==== ENTRIES PROVIDED

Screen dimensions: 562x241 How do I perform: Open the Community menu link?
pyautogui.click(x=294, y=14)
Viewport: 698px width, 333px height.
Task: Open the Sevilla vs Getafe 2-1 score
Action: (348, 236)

========

● EXERCISE PROMPT:
A reply that repeats all the data exactly is required.

● SOLVED EXERCISE:
Screen dimensions: 562x241 How do I perform: Open the Community menu link?
pyautogui.click(x=294, y=14)
Viewport: 698px width, 333px height.
Task: Open the Sevilla vs Getafe 2-1 score
Action: (348, 236)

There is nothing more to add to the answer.